■ **Given entries**
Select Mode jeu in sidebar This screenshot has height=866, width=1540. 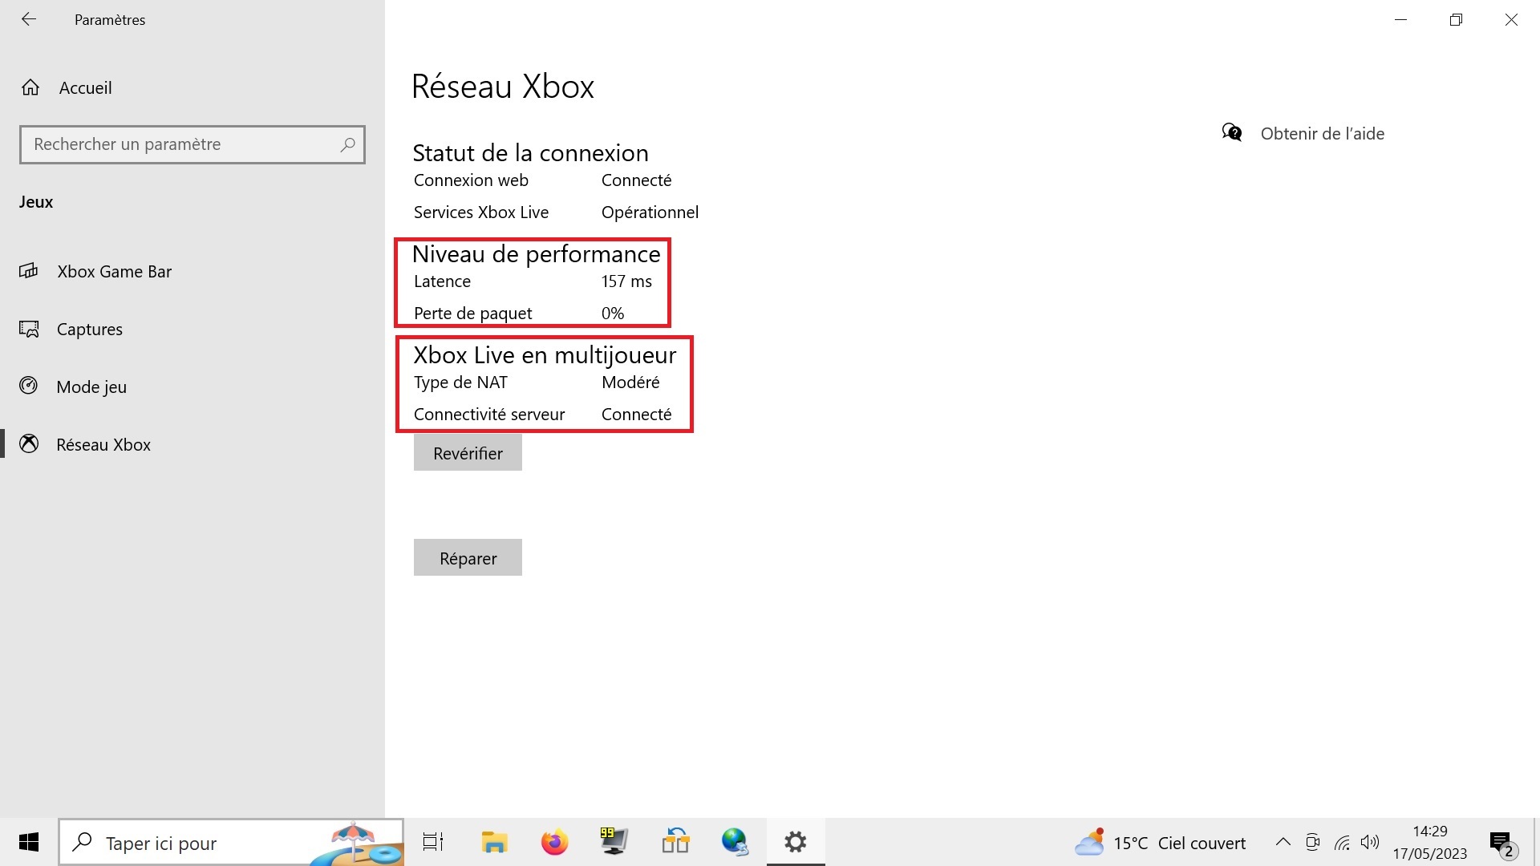click(91, 386)
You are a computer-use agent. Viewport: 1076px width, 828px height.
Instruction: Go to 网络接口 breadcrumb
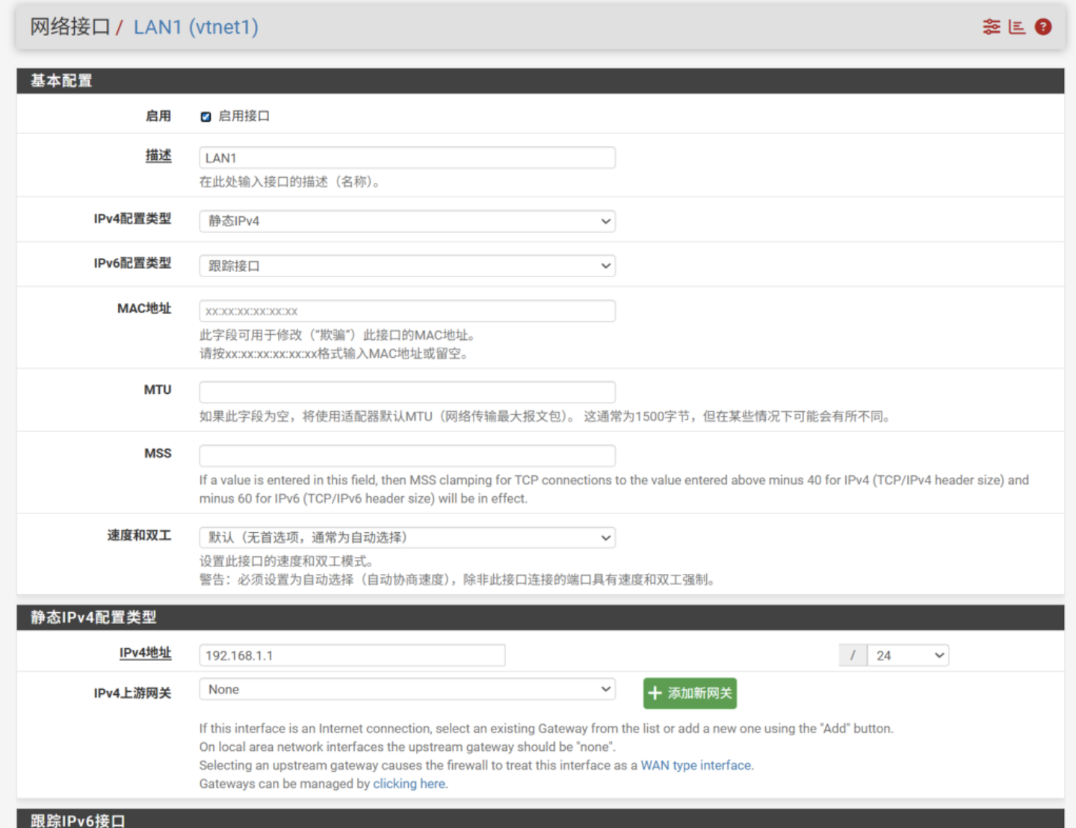pos(70,27)
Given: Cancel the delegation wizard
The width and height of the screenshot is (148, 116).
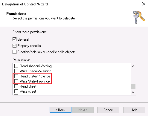Looking at the screenshot, I should pyautogui.click(x=108, y=110).
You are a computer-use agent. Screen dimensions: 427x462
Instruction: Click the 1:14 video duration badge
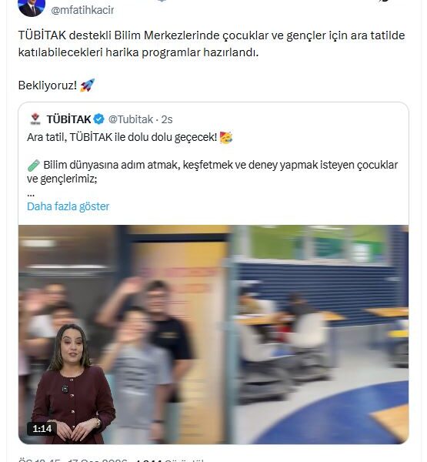pos(42,428)
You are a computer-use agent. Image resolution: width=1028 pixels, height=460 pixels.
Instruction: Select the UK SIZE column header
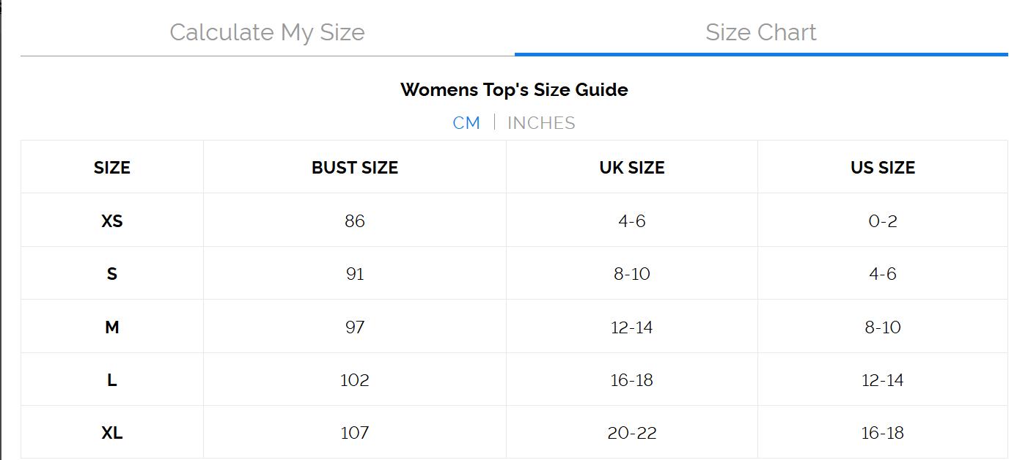[631, 167]
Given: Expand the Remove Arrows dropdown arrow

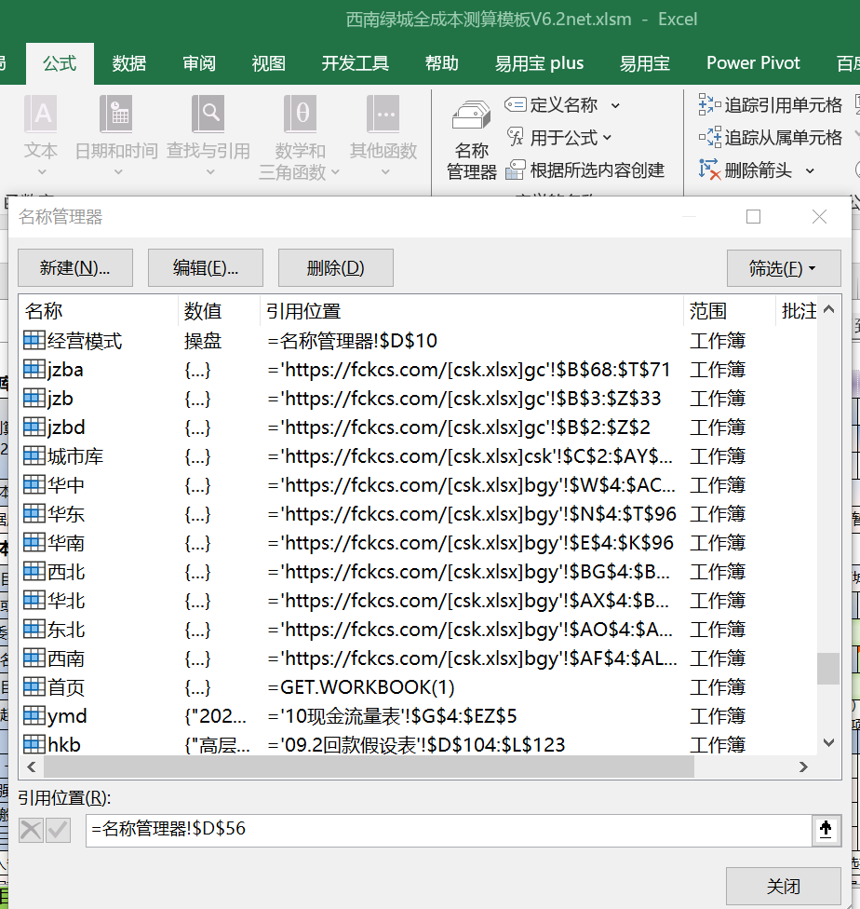Looking at the screenshot, I should (810, 170).
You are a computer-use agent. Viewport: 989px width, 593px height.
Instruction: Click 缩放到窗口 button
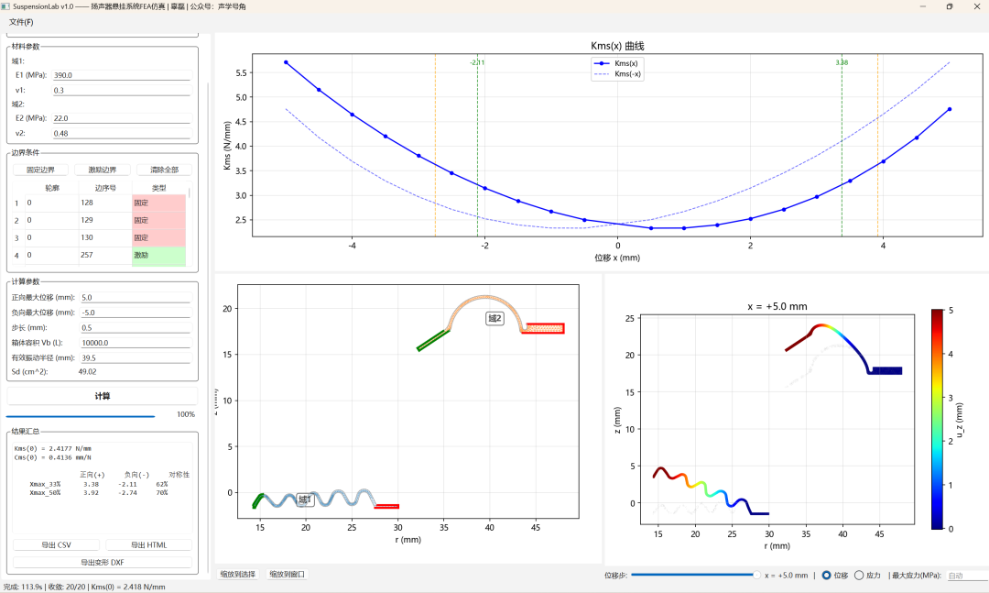click(x=288, y=574)
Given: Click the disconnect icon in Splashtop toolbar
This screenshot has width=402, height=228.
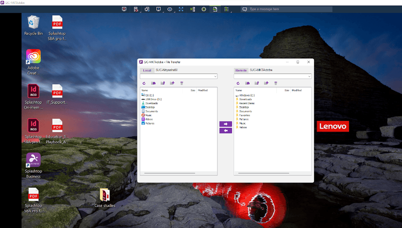Looking at the screenshot, I should [125, 9].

■ **Set exercise**
Recast the records above, from the line containing "Given: Expand the" through the end of the records, inclusive, as a Markdown table with the columns Row and Content. Number each line, skip blank lines, and leave out the pictures.

■ **Task solution**
| Row | Content |
|---|---|
| 1 | Given: Expand the Remove Arrows dropdown arrow |
| 2 | Looking at the screenshot, I should (810, 170). |
| 3 | You are a computer-use agent. Viewport: 989px width, 593px height. |
| 4 | Instruction: Click 缩放到窗口 button |
| 5 | click(x=288, y=574) |
| 6 | Given: Click the disconnect icon in Splashtop toolbar |
| 7 | This screenshot has width=402, height=228. |
| 8 | Looking at the screenshot, I should [125, 9]. |